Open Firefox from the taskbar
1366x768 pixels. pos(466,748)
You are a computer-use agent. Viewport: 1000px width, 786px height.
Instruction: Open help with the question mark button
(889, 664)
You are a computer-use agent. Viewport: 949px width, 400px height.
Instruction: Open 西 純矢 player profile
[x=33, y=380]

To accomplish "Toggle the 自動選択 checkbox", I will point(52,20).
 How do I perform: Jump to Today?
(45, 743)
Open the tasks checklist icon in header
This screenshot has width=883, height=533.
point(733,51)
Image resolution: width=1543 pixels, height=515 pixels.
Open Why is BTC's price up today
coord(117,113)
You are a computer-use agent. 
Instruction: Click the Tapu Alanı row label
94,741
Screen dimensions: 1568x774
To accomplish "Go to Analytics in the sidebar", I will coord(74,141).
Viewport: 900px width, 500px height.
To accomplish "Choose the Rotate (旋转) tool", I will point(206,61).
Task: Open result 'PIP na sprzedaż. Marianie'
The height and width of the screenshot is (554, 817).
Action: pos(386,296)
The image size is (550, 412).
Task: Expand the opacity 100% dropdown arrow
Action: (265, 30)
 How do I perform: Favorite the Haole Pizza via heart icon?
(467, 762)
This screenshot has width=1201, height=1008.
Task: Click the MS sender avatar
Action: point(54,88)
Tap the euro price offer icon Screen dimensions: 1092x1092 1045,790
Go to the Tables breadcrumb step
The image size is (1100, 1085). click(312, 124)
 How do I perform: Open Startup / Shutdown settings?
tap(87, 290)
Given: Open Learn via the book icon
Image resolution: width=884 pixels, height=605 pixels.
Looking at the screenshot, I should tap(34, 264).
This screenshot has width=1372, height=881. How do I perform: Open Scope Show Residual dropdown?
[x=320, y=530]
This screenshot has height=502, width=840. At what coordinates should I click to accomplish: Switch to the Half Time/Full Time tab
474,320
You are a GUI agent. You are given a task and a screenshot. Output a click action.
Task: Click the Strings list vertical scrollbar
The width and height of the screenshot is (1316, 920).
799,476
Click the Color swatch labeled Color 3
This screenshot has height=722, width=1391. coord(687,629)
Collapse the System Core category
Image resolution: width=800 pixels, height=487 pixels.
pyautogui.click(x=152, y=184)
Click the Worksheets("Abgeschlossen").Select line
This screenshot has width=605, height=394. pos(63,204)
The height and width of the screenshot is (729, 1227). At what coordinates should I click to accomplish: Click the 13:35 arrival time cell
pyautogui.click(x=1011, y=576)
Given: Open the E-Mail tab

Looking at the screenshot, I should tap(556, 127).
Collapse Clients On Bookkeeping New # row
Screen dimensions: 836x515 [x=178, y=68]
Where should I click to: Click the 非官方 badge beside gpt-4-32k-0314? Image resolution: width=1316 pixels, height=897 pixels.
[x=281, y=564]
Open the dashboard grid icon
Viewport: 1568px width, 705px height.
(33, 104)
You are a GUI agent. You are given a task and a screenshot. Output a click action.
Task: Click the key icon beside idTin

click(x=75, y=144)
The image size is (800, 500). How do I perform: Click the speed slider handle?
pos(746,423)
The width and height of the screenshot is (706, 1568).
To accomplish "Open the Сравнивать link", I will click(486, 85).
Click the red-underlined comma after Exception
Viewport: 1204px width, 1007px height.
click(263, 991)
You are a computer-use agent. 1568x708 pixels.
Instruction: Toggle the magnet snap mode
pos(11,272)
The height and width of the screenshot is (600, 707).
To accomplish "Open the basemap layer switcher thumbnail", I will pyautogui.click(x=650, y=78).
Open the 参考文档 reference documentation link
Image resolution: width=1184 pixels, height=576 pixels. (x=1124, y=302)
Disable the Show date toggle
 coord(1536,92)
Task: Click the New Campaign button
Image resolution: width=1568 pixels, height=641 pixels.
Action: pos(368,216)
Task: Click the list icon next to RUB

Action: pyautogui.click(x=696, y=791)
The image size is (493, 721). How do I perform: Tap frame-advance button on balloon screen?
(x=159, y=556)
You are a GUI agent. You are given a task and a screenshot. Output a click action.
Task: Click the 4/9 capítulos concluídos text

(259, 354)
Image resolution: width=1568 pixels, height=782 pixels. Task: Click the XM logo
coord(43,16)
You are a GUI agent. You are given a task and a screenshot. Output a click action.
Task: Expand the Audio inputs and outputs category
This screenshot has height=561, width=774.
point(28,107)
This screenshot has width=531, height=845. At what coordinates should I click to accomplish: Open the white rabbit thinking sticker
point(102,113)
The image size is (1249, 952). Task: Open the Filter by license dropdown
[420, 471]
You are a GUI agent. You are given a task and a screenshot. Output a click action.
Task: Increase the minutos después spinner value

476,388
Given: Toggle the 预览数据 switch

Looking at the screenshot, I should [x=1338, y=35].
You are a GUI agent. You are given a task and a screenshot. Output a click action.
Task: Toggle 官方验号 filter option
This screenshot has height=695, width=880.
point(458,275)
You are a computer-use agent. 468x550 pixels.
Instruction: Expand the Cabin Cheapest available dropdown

---------------

• **AIM OF THE EXERCISE**
Print the lines above from the one with "Open the tasks checklist icon in header" through the one with "Task: Open result 'PIP na sprzedaż. Marianie'", both included, exactly as written and nothing more.

• **TASK SOLUTION**
Open the tasks checklist icon in header
This screenshot has width=883, height=533.
point(733,51)
Image resolution: width=1543 pixels, height=515 pixels.
Open Why is BTC's price up today
coord(117,113)
You are a computer-use agent. 
Instruction: Click the Tapu Alanı row label
94,741
Screen dimensions: 1568x774
To accomplish "Go to Analytics in the sidebar", I will coord(74,141).
Viewport: 900px width, 500px height.
To accomplish "Choose the Rotate (旋转) tool", I will point(206,61).
Task: Open result 'PIP na sprzedaż. Marianie'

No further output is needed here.